Es wäre wohl möglich gewesen, dass die Riesen, welche sich gerade zum Krieg aufgemacht hatten, das Lager der Götter in der Dunkelheit verfehlt hätten. Aber sie hatten Lokis Schrei gehört und fanden ihn.
„Tötet mich, ältere Brüder," bat er sie.
Aber die Riesen lachten, und jener, der ihr König war, sagte:
„Zermalmen wollen wir, kleiner Gott, das, was ihr aus unserer Welt gebaut habt und sterben sollst du schrecklichen Todes, doch nicht jetzt. Führen musst du uns erst zum Lager der Götter; zum Verräter bestimmen wir dich."
Er klatschte in seine Hände, die wie zwei riesige Steine waren und der Klang trieb tief in die Erde hinab und spaltete sie. So wurde Loki von seinen Fesseln befreit und auch die Midgardschlange verlor durch das Schütteln den Halt. Tief unter der Erde rutschten ihr die Fänge aus ihrem Schweif und freudenfauchend wandte sie sich dem Lichtstrahl zu, der durch die Gesteinsschichten über ihr zu ihr drang.

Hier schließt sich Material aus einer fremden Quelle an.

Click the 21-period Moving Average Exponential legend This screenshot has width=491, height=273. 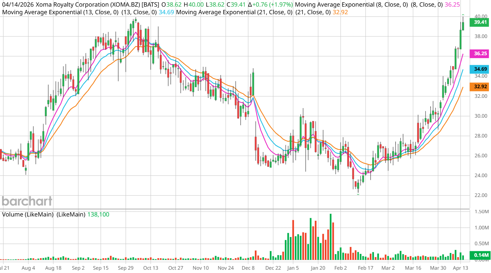(234, 12)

Loki aber weinte, denn nichts von alledem was geschah, hatte er beabsichtigt. Die Riesen schlugen ihn, bis er aufhörte. Da führte er sie zum Lager der Götter, wie es sein Vater ihm vorausgesagt hatte.
Der Kampf entbrannte. Hatte der Gottvater sie kommen sehen? Er stellte sich gegen den König der Riesen zum Kampf mit einigen Getreuen, doch die Kraft der Älteren war stärker als die seine. Loki aber lag mit zerbrochenen Gliedern am Boden und konnte nichts tun. Er umklammerte die Eisenspitze, in die der Riese ihn hatte fallen lassen und versuchte sich an ihr entlang nach oben zu ziehen,
doch der Schmerz war zu groß. Hilflos musste er mitansehen, wie Tyr fiel und wie Heimdall tödlich verwundet wurde und trotzdem kämpfte. Der König der Riesen aber warf Odin zu Boden und dessen Blut lockte Fenris heran, der ihn bei lebendigen Leibe fraß.
Thor aber schlug der Midgardschlange den Schädel ein und die Asen jubelten, bis er einige Schritte später zusammenbrach. Loki konnte nicht sehen, wie der Blitzeschleuderer am Gift der Schlange zugrunde ging, denn mit berstendem Donner ging zwischen ihnen ein Riese zu Boden und begrub fallend Fenris unter sich, der den Weg zu seinem Herrn eingeschlagen hatte.
Loki schloss die Augen.
„Loki!" schrie der geblendete Heimdall über das Schlachtfeld, „wo bist du, der du Baldur erschlugest, Verräter, Schlange!" Mit der linken Hand hielt er sich den Bauch, damit die Gedärme nicht aus seiner Bauchwunde quellen konnten.
„Ich bin hier," sagte Lycidias da, der Freia geliebt hatte und Loki konnte ihn nicht daran hindern.
Heimdall folgte der Stimme, doch seine Füße stießen gegen die Trümmer des Riesen und er, Wächter der Träume,
schlug der Länge nach hin, mit dem Schwert den Kopf von Lokis Schultern trennend. Es sollte seine letzte Tat bleiben, denn die Welt endete.